これまでと同じように、 ドロップダウンを設定したセル範囲を選択した状態で、 [データ]タブ → [データの入力規則] → [設定] を開いて、 [元の値]から削除したい項目を削除したあと、OKボタンをクリックするだけ。

ドロップダウンリストの項目削除前
ドロップダウンリストの項目削除

別シートなどに定義している場合

こちらも簡単です。定義した箇所から該当の項目を削除するだけです。ただし注意しなければいけないのは、ただ削除するだけではドロップダウンリストに空白の選択肢が出てしまうので、空白がないように調整しましょう。

ドロップダウンリストの項目削除前(セル参照の場合)
ドロップダウンリストの項目削除(セル参照の場合)
ドロップダウンリストの項目削除後の調整(セル参照の場合)
ドロップダウンリストの項目削除時に空白をなくすように詰める

これだけでドロップダウンリストの内容が更新されます。

ドロップダウンリストの項目削除後(セル参照の場合)

ドロップダウンリスト自体を削除

ドロップダウンリスト自体の削除をするには、ドロップダウンを設定したセル範囲を選択した状態で、 [データ]タブ → [データの入力規則] → [設定]を開いて、[すべてクリア]ボタンをクリック → [OK]ボタンをクリックするだけです。

ドロップダウンリストの削除

ドロップダウンリストが削除されました。

ドロップダウンリストのメリット

ドロップダウンリストを作成することによる最大のメリットは入力時の時短です。選択肢を提示することで入力する時間の削減だけでなく、表記揺れが無くなることによる集計作業の簡略化が期待できます。当然ながら、入力ミスも起こりません。(選択ミスはあるでしょうけど…)

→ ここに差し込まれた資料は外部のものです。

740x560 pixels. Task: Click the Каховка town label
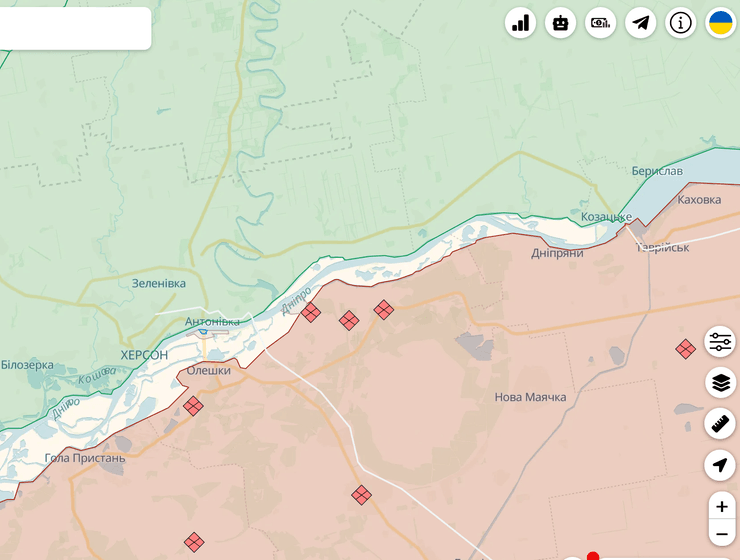(x=699, y=200)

今回はご紹介していませんが、入力チェックと合わせることで統一性を保ったエクセルが作成できます。いろんな人が更新するエクセルほど明確なルールを提示しないとごちゃごちゃなエクセルになってしまいます。

これを防ぐためにも、ドロップダウンリストと入力チェックを合わせて提供するのが良いですね。

ドロップダウンリストのデメリット

一方でデメリットもあります。ドロップダウンリストへの直接入力(セルへの直接入力)を許可している場合で入力チェックを設定している場合、設定した本人以外は何を入れればいいのか分からずストレスフルなものになってしまうということです。

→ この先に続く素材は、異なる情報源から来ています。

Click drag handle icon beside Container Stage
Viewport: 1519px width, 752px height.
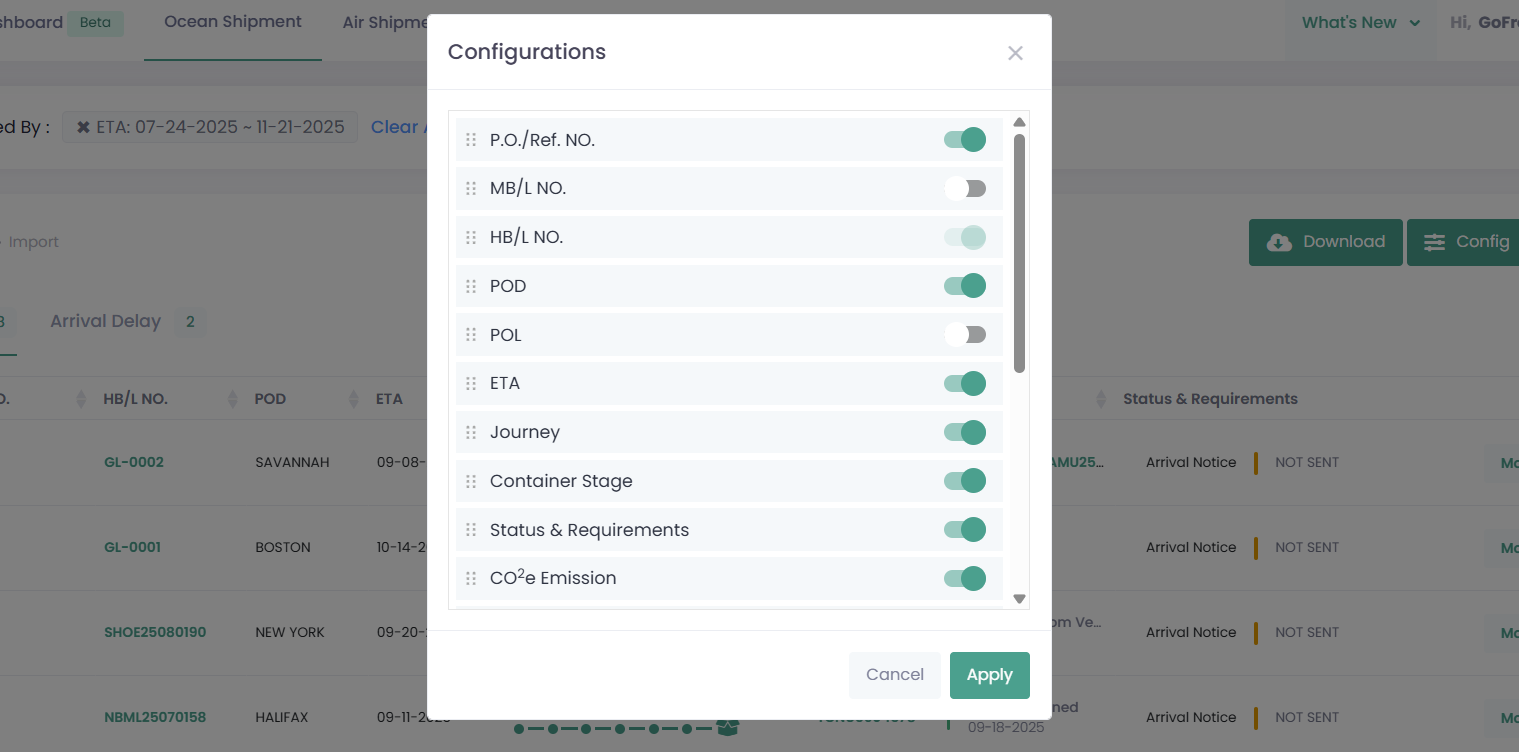click(471, 482)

入力チェックについては別記事でまとめますが、簡単に言うと、「このセルにはアルファベットしかいれちゃダメですよ」みたいなルールを設定することで、想定外の入力を防ぐものです。便利である一方、他の人が使うときに「なんだよこのエクセル!入力できないじゃん!」ってなりがちです。入力チェックを使うのであればルールがわかるように説明を入れておくのがマナーですね。

まとめ

今回はドロップダウンリストの作成方法についてまとめました。初めて使う方は覚えることが多く感じるかもしれませんが、慣れればものすごく簡単な作業です。是非使ってみてください!

ドロップダウンリストを作成するには、

[データ] → [データの入力規則] → [データの入力規則] → [設定] → [入力値の種類] → [リスト]を選択 →[元の値]の欄に固定値をカンマ区切りで設定するか、セル参照を設定する

以上です。ここまで読んでいただき、ありがとうございました!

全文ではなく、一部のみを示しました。